#### Task to carry out
Would you set down the complete data below, exactly as shown?
----- Given records
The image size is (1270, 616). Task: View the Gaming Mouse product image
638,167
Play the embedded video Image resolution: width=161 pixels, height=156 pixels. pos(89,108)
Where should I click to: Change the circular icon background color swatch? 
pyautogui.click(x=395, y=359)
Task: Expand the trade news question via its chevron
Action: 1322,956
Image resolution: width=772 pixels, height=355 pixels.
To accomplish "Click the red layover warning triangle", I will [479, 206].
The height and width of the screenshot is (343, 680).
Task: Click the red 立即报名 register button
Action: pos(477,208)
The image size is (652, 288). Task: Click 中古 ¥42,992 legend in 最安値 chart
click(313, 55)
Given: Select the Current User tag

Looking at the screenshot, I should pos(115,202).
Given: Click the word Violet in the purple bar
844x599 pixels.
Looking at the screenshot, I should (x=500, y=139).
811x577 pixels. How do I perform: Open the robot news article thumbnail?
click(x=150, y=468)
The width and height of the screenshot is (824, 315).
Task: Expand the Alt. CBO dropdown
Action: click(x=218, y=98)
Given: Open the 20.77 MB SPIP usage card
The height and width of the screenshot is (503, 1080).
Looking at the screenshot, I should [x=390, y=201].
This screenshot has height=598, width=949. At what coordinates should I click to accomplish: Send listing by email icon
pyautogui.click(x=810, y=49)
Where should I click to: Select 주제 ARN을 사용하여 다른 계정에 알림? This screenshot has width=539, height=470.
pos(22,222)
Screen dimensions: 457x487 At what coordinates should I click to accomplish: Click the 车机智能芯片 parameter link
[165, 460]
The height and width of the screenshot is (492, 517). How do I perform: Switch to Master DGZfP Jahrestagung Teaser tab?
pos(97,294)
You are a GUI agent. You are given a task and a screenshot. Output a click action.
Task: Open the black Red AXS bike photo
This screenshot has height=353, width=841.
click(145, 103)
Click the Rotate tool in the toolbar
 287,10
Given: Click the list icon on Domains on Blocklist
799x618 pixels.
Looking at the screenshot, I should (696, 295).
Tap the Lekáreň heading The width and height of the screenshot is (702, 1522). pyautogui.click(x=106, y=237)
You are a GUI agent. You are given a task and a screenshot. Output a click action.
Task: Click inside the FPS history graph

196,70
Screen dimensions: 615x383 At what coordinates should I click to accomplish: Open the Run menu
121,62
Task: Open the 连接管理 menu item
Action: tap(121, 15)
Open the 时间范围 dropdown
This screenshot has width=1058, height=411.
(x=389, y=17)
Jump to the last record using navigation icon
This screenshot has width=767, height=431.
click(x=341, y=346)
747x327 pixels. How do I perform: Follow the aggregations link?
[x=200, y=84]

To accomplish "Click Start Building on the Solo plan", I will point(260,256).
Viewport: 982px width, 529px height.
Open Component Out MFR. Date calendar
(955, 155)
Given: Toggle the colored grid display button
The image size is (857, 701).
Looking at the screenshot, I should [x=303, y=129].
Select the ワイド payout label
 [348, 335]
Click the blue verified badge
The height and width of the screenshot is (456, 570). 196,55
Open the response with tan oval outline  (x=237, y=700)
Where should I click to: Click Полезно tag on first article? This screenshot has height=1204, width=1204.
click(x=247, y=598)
----------
#### Output of the exercise
The image size is (1270, 616). Task: View the Gaming Mouse product image
638,167
Play the embedded video Image resolution: width=161 pixels, height=156 pixels. pos(89,108)
Where should I click to: Change the circular icon background color swatch? 
pyautogui.click(x=395, y=359)
Task: Expand the trade news question via its chevron
Action: 1322,956
Image resolution: width=772 pixels, height=355 pixels.
To accomplish "Click the red layover warning triangle", I will [479, 206].
The height and width of the screenshot is (343, 680).
Task: Click the red 立即报名 register button
Action: pos(477,208)
The image size is (652, 288). Task: Click 中古 ¥42,992 legend in 最安値 chart
click(313, 55)
Given: Select the Current User tag

Looking at the screenshot, I should pos(115,202).
Given: Click the word Violet in the purple bar
844x599 pixels.
Looking at the screenshot, I should (x=500, y=139).
811x577 pixels. How do I perform: Open the robot news article thumbnail?
click(x=150, y=468)
The width and height of the screenshot is (824, 315).
Task: Expand the Alt. CBO dropdown
Action: click(x=218, y=98)
Given: Open the 20.77 MB SPIP usage card
The height and width of the screenshot is (503, 1080).
Looking at the screenshot, I should [x=390, y=201].
This screenshot has height=598, width=949. At what coordinates should I click to accomplish: Send listing by email icon
pyautogui.click(x=810, y=49)
Where should I click to: Select 주제 ARN을 사용하여 다른 계정에 알림? This screenshot has width=539, height=470.
pos(22,222)
Screen dimensions: 457x487 At what coordinates should I click to accomplish: Click the 车机智能芯片 parameter link
[165, 460]
The height and width of the screenshot is (492, 517). How do I perform: Switch to Master DGZfP Jahrestagung Teaser tab?
pos(97,294)
You are a GUI agent. You are given a task and a screenshot. Output a click action.
Task: Open the black Red AXS bike photo
This screenshot has height=353, width=841.
click(145, 103)
Click the Rotate tool in the toolbar
 287,10
Given: Click the list icon on Domains on Blocklist
799x618 pixels.
Looking at the screenshot, I should (696, 295).
Tap the Lekáreň heading The width and height of the screenshot is (702, 1522). pyautogui.click(x=106, y=237)
You are a GUI agent. You are given a task and a screenshot. Output a click action.
Task: Click inside the FPS history graph

196,70
Screen dimensions: 615x383 At what coordinates should I click to accomplish: Open the Run menu
121,62
Task: Open the 连接管理 menu item
Action: tap(121, 15)
Open the 时间范围 dropdown
This screenshot has width=1058, height=411.
(x=389, y=17)
Jump to the last record using navigation icon
This screenshot has width=767, height=431.
click(x=341, y=346)
747x327 pixels. How do I perform: Follow the aggregations link?
[x=200, y=84]

To accomplish "Click Start Building on the Solo plan", I will point(260,256).
Viewport: 982px width, 529px height.
Open Component Out MFR. Date calendar
(955, 155)
Given: Toggle the colored grid display button
The image size is (857, 701).
Looking at the screenshot, I should [x=303, y=129].
Select the ワイド payout label
 [348, 335]
Click the blue verified badge
The height and width of the screenshot is (456, 570). 196,55
Open the response with tan oval outline  (x=237, y=700)
Where should I click to: Click Полезно tag on first article? This screenshot has height=1204, width=1204.
click(x=247, y=598)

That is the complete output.